I changed gauges - and often went off the rails altogether - in more than fifty jobs in fifteen countries. My work was my life to the exclusion of everything else, and I spent many weekends as well as nights at work. People thought me foolish but I ask you, who is the greater fool, he who spends his waking hours doing what he doesn't enjoy, or he who spends all his waking hours doing what he enjoys most?

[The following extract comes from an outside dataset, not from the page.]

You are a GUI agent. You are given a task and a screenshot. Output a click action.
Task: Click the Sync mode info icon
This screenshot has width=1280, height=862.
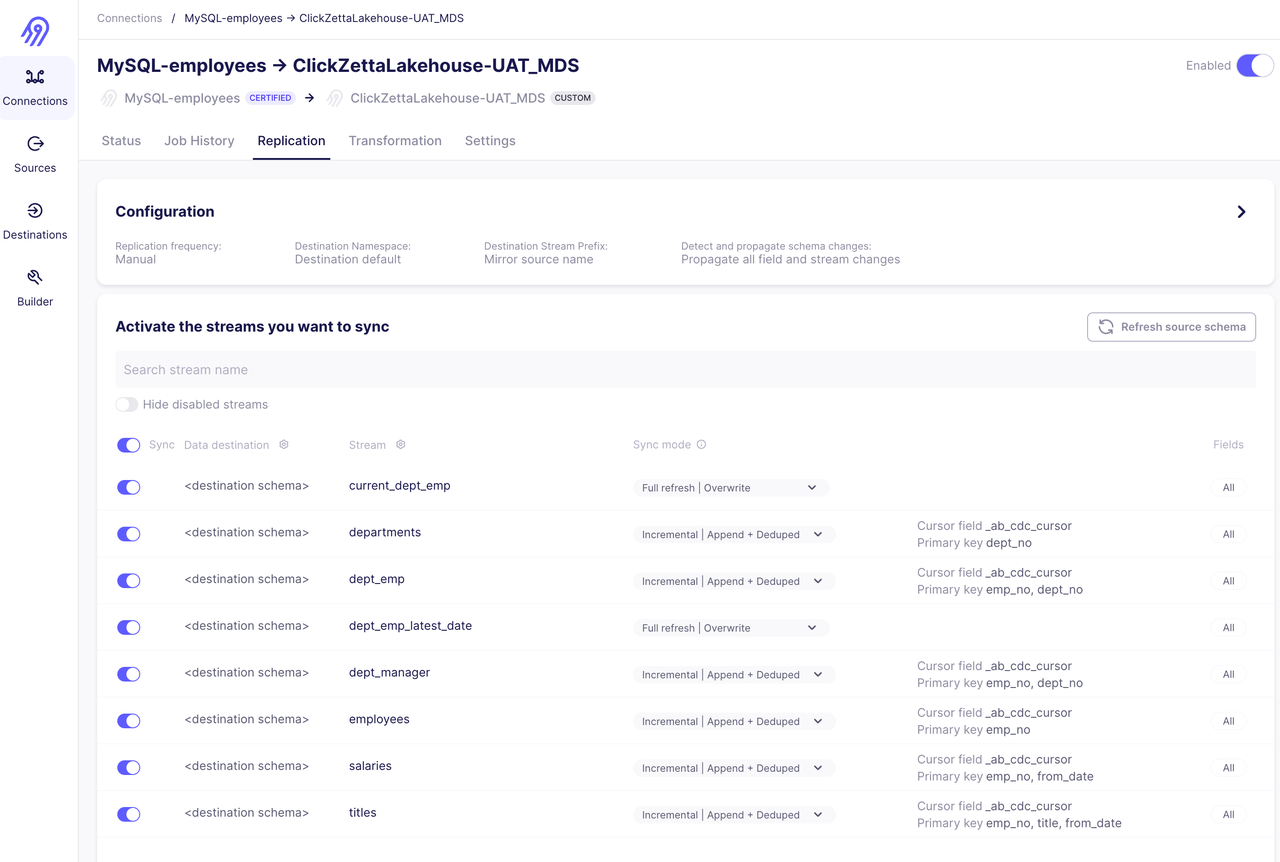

All good things must come to an end, and in retirement I embraced the art of loafing as wholeheartely as I had embraced work , greatly assisted by Lin Yutang's beautiful book "The Importance of Living". Here's the part that helped me most in my conversion:
I. MAN THE ONLY WORKING ANIMAL
ThE feast of life is, therefore, before us, and the only question is what appetite we have for it. The appetite is the thing, and not the feast. After all, the most bewildering thing about man is his idea of work and the amount of work he imposes upon himself, or civilization has imposed upon him. All nature loafs, while man alone works for a living. He works because he has to, because with the progress of civilization life gets incredibly more complex, with duties, responsibilities, fears, inhibitions and ambitions, born not of nature, but of human society. While I am sitting here before my desk, a pigeon is flying about a church steeple before my window, not worrying what it is going to have for lunch. I know that my lunch is a more complicated affair than the pigeon's, and that the few articles of food I take involve thousands of people at work and a highly complicated system of cultivation, merchandising, transportation, delivery and preparation. That is why it is harder for man to get food than for animals. Nevertheless, if a jungle beast were let loose in a city and gained some apprehension of what busy human life was all about, he would feel a good deal of skepticism and bewilderment about this human society.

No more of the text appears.